Nickole thinks of poetry as an audio art—something to be heard and not just read on the page—and enjoys giving readings. When Sister, her first collection, was published in 2007, she toured for years, giving over eighty readings in venues as far and wide as San Francisco, Los Angeles, New York, Virginia, Ann Arbor, Alabama, Indiana, Kentucky, Florida, and Portland, Oregon, and her most recent tour for Fanny Says covered over twenty states in one year. She’s shared the stage with many poets she admires, including Mark Doty, Natasha Trethewey, and Matthew Zapruder. But she also enjoys low-key venues—in the past, she’s given readings on summer lawns in the Upper Peninsula of Michigan, on the wobbly stages of roughneck bars in Nashville, and in a packed Waffle House in Eastern Kentucky.

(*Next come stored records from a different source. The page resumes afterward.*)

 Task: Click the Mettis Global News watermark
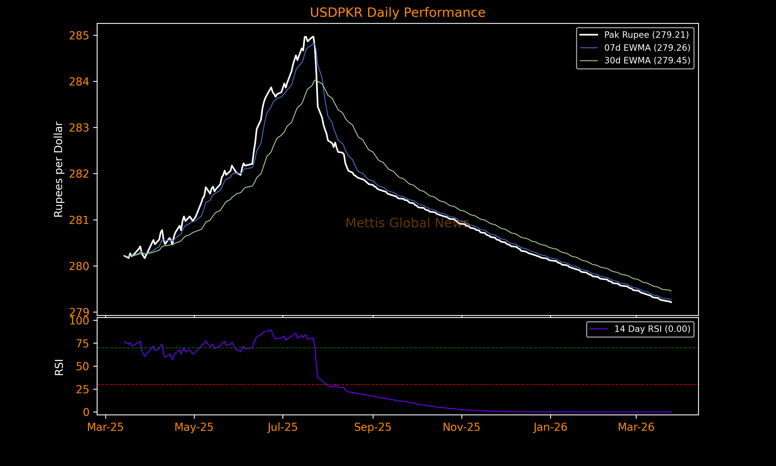[x=407, y=223]
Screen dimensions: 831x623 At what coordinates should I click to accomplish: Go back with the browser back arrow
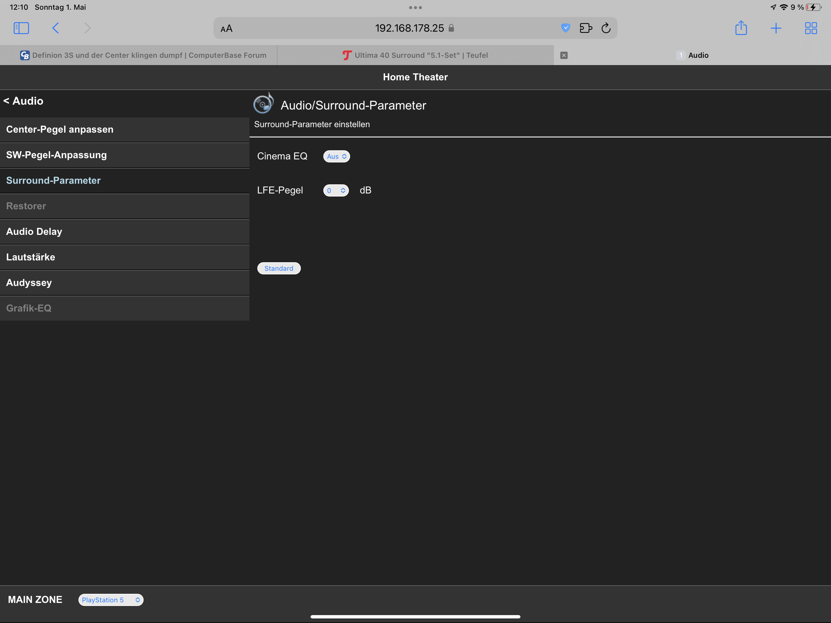click(56, 28)
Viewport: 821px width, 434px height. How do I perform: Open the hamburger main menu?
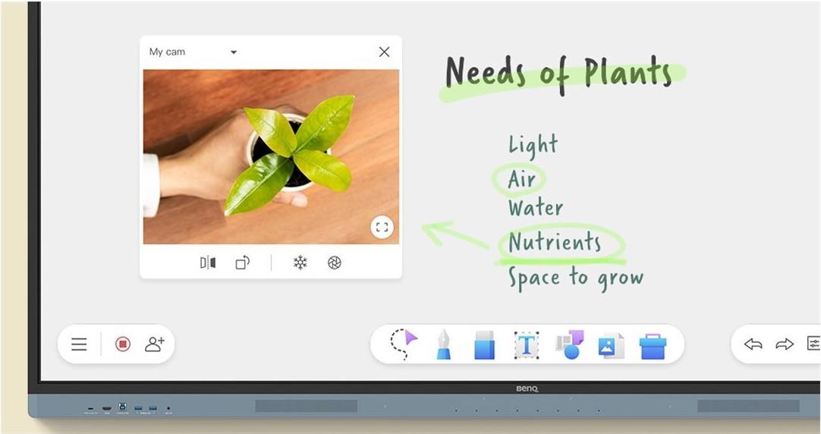tap(80, 344)
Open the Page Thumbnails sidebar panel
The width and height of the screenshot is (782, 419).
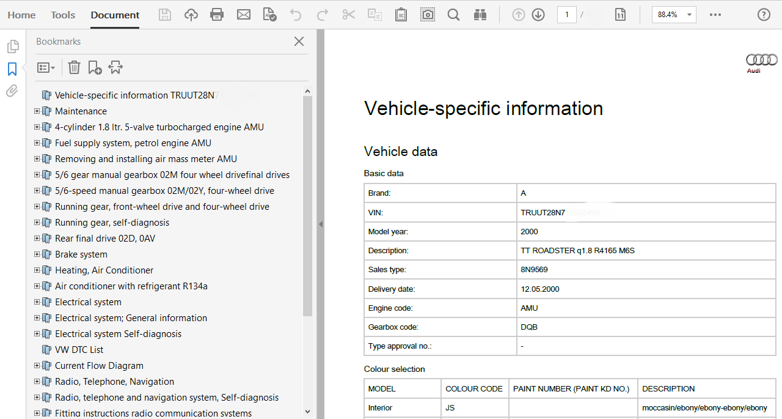12,46
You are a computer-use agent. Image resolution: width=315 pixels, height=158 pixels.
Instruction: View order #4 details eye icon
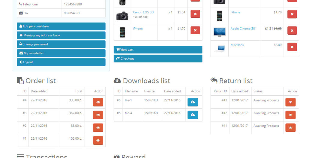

She currently lives in Asheville, North Carolina with her wife, poet Jessica Jacobs, and their motley collection of ill-behaved, highly lovable pets. There she is happily on the Advisory Board for Orison Books and teaching each fall as part of UNCA's Great Smokies Writing Program. Currently at work on a collection of lyric essays and poems about animals, she is thrilled to spend two days a week volunteering at Animal Haven of Asheville and the Western North Carolina Nature Center. She also spends vast amounts of time hiking in the mountains, trolling around her favorite indie bookstore in town (Yay, Malaprops!), and sipping into a frenzy drinking yerba mate at the nearby Dobrá Tea.
Nickole has received grants from the Kentucky Foundation for Women, the Kentucky Arts Council, and the National Endowment for the Arts. With their support, she was able to make the changes in her life that allowed her to keep writing. It's no understatement to say that without their generosity, the vast majority of her poems would not exist.